Toshikazu Kawaguchi kembali dengan karya yang menyentuh dan menghangatkan hati dalam novel keempat dari seri Before the Coffee Gets Cold, yang kali ini berjudul Before We Forget Kindness.
Seperti dalam buku-buku sebelumnya, latar cerita masih berada di sebuah kafe kecil tersembunyi di gang sempit Tokyo. Kafe ini bukan hanya tempat untuk minum kopi.
Ketika mengunjungi kafe ini, siapapun bisa kembali ke masa lalu. Tapi mereka harus siap duduk di kursi tertentu dan harus kembali ke masa kini sebelum kopinya menjadi dingin.
Dalam Before We Forget Kindness, Kawaguchi menghadirkan empat kisah baru, masing-masing membawa tema yang kuat tentang kehilangan, penyesalan, dan harapan yang belum padam.
Kisah pertama membahas tentang seorang ayah yang tidak mengizinkan putrinya menikah. Penyesalan membawanya kembali ke masa lalu, mencoba memahami atau mungkin hanya ingin didengar dan dikenang dengan cara yang lebih lembut.
Lalu ada seorang wanita yang tidak pernah berhasil memberikan cokelat Hari Valentine kepada pria yang ia cintai, bukan karena ia takut ditolak, tetapi karena waktu terus berjalan tanpa pernah menunggunya cukup lama untuk mengumpulkan keberanian.
Kisah ketiga hadir dari seorang anak laki-laki yang terjebak di tengah perceraian orang tuanya. Ia hanya ingin menunjukkan senyumannya kepada orang tuanya agar mereka tahu bahwa ia bahagia.
Lalu ada seorang istri muda yang memeluk bayi tanpa nama. Tentang perpisahan yang tiba-tiba datang sebelum mengucapkan selamat tinggal dan harapan.
Meskpin keempat cerita tersebut berbeda, tapi semuanya sama-sama menampilkan kesedihan yang tidak tersampaikan.
Kawaguchi menulis dengan lembut dan puitis, tetapi di balik kalimat-kalimat yang sederhana, ia menyelipkan pertanyaan-pertanyaan yang berat: Bagaimana jika kita tidak pernah mendapatkan kesempatan kedua? Apa yang sebenarnya ingin kita sampaikan pada orang yang sudah tidak bisa lagi kita temui?
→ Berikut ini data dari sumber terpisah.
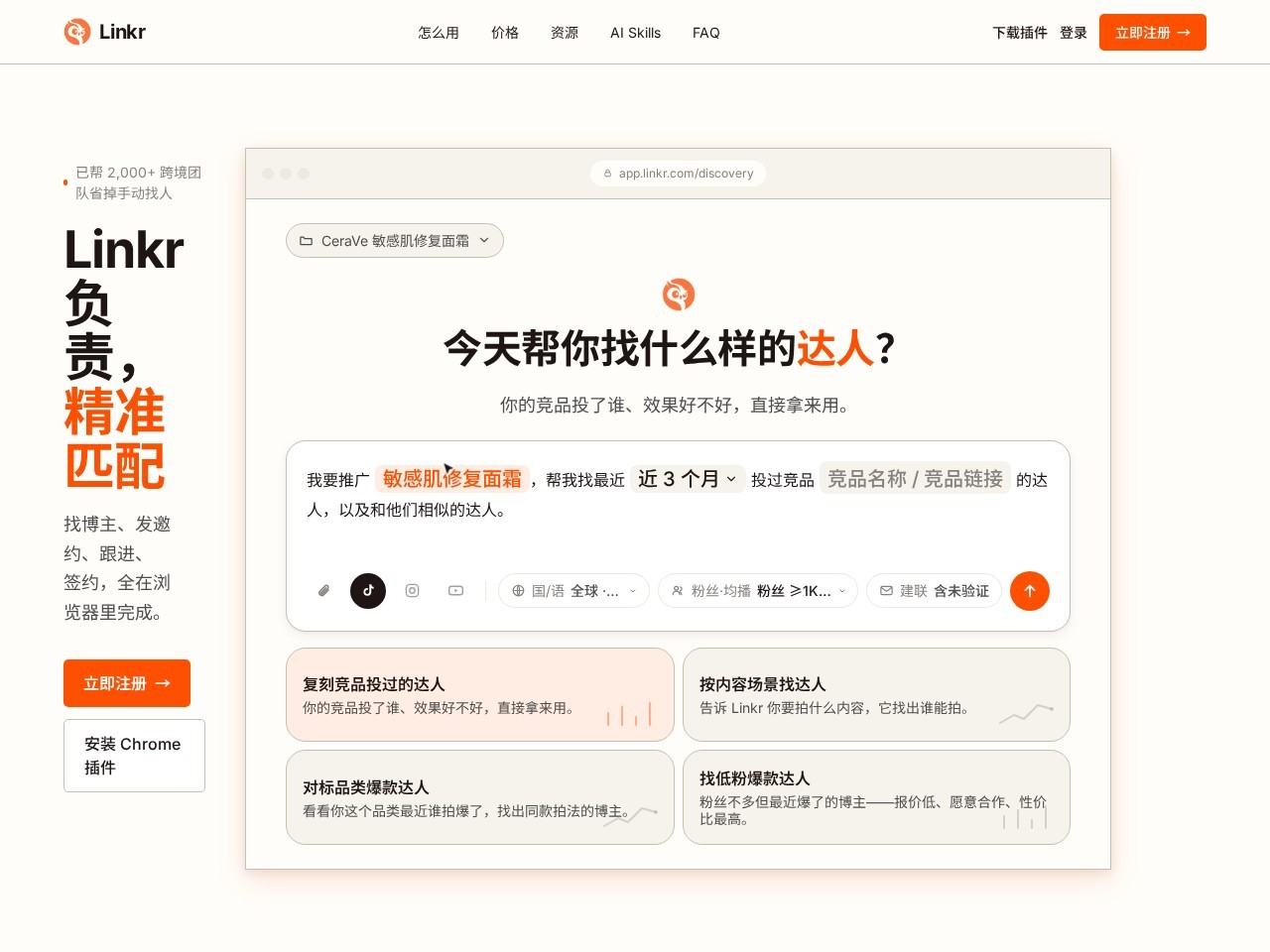Click the paperclip attachment icon
This screenshot has height=952, width=1270.
point(323,591)
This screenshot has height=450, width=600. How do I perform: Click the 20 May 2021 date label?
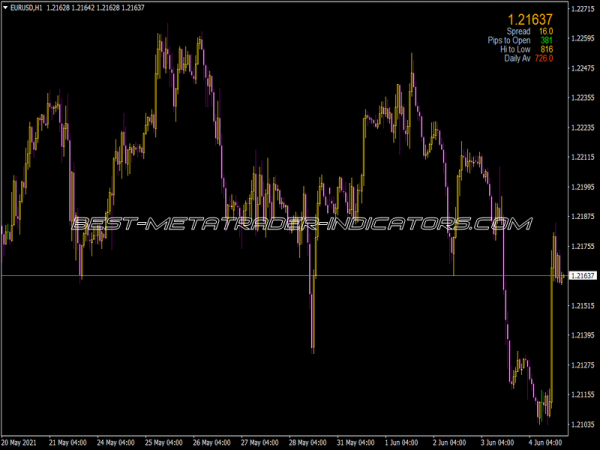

Yang paling membekas dari novel ini adalah perasaan duka yang nyaris sunyi, yang perlahan meresap ke dalam hati pembaca. Bukan duka yang meledak-ledak, melainkan yang muncul dalam bentuk kenangan, kehilangan yang tidak pernah selesai, atau cinta yang tak sempat disampaikan.
Kawaguchi tidak memunculkan penyelesaikan konflik yang mudah. Ia justru menampilkan kenyataan bahwa tidak semua hal bisa diperbaiki, tetapi kebaikan, meskipun kecil bisa menjadi jembatan untuk melanjutkan hidup.
Secara keseluruhan, Before We Forget Kindness adalah novel pendek yang hanya 240 halaman, tetapi ia memuat lapisan emosi yang dalam.
Cerita-ceritanya bukan sekadar fiksi sentimental, melainkan refleksi atas betapa banyak orang membawa luka dari masa lalu mereka.
Ia mengingatkan kita bahwa sering kali, kita baru menyadari betapa berharganya hal-hal sederhana setelah semuanya berlalu, seperti senyuman yang hangat, pelukan yang tulus, atau sekadar kehadiran seseorang di dekat kita.
Novel ini mengajak pembaca untuk menghargai kebaikan yang kadang tak kita sadari saat ia hadir. Bahwa segala keputusan di masa lalu yang kita ambil bisa menjadi peluang untuk terus tumbuh di masa depan. Setiap kata yang terucap akan memunculkan makna saling memahami serta memaafkan.
Karena, seperti yang ditunjukkan oleh para tokohnya, meskipun kita tidak bisa mengubah masa lalu, kita masih bisa memilih bagaimana menjalani masa kini dan menyambut masa depan.
Before We Forget Kindness adalah bacaan yang pelan, namun menyentuh. Buku ini menjadi pengingat bahwa dibutuhkan kelembutan untuk merawat luka, serta kebaikan yang terlupakan bisa menjadi penghangat hati ketika mengenangnya kembali.